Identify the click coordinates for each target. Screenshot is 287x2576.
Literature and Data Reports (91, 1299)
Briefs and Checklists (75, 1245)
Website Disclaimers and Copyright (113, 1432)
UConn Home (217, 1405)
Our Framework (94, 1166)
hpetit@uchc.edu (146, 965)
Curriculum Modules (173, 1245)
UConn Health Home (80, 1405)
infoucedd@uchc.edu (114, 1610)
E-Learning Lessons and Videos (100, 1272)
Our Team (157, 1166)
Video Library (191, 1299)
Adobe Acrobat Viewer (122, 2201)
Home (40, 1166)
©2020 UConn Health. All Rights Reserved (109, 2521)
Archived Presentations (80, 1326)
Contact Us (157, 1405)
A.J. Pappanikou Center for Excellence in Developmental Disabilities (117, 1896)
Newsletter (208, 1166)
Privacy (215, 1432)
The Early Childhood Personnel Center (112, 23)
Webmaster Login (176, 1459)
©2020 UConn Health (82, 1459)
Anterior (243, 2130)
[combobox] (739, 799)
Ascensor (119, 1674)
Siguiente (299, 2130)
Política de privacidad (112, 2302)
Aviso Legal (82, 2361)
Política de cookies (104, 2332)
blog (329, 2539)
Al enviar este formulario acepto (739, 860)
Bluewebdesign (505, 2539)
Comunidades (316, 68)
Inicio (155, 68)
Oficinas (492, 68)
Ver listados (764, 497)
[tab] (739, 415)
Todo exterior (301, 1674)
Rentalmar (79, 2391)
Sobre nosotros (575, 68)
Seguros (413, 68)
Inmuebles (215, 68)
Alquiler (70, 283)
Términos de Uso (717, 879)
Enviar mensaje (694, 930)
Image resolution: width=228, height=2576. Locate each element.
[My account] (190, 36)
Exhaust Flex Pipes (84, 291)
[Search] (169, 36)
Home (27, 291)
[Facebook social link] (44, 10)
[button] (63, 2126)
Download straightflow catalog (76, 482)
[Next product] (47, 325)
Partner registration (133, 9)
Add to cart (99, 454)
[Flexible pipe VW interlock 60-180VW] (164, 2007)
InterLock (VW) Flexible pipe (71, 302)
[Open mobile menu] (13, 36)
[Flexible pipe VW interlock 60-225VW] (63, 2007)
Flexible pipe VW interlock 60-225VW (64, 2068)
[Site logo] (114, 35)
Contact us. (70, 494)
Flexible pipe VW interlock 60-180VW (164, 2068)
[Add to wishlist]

(Task goal) Please give the listing again exactly, line for line.

(Answer)
Identify the click coordinates for each target. Screenshot is 287x2576.
Literature and Data Reports (91, 1299)
Briefs and Checklists (75, 1245)
Website Disclaimers and Copyright (113, 1432)
UConn Home (217, 1405)
Our Framework (94, 1166)
hpetit@uchc.edu (146, 965)
Curriculum Modules (173, 1245)
UConn Health Home (80, 1405)
infoucedd@uchc.edu (114, 1610)
E-Learning Lessons and Videos (100, 1272)
Our Team (157, 1166)
Video Library (191, 1299)
Adobe Acrobat Viewer (122, 2201)
Home (40, 1166)
©2020 UConn Health. All Rights Reserved (109, 2521)
Archived Presentations (80, 1326)
Contact Us (157, 1405)
A.J. Pappanikou Center for Excellence in Developmental Disabilities (117, 1896)
Newsletter (208, 1166)
Privacy (215, 1432)
The Early Childhood Personnel Center (112, 23)
Webmaster Login (176, 1459)
©2020 UConn Health (82, 1459)
Anterior (243, 2130)
[combobox] (739, 799)
Ascensor (119, 1674)
Siguiente (299, 2130)
Política de privacidad (112, 2302)
Aviso Legal (82, 2361)
Política de cookies (104, 2332)
blog (329, 2539)
Al enviar este formulario acepto (739, 860)
Bluewebdesign (505, 2539)
Comunidades (316, 68)
Inicio (155, 68)
Oficinas (492, 68)
Ver listados (764, 497)
[tab] (739, 415)
Todo exterior (301, 1674)
Rentalmar (79, 2391)
Sobre nosotros (575, 68)
Seguros (413, 68)
Inmuebles (215, 68)
Alquiler (70, 283)
Términos de Uso (717, 879)
Enviar mensaje (694, 930)
Image resolution: width=228, height=2576. Locate each element.
[My account] (190, 36)
Exhaust Flex Pipes (84, 291)
[Search] (169, 36)
Home (27, 291)
[Facebook social link] (44, 10)
[button] (63, 2126)
Download straightflow catalog (76, 482)
[Next product] (47, 325)
Partner registration (133, 9)
Add to cart (99, 454)
[Flexible pipe VW interlock 60-180VW] (164, 2007)
InterLock (VW) Flexible pipe (71, 302)
[Open mobile menu] (13, 36)
[Flexible pipe VW interlock 60-225VW] (63, 2007)
Flexible pipe VW interlock 60-225VW (64, 2068)
[Site logo] (114, 35)
Contact us. (70, 494)
Flexible pipe VW interlock 60-180VW (164, 2068)
[Add to wishlist]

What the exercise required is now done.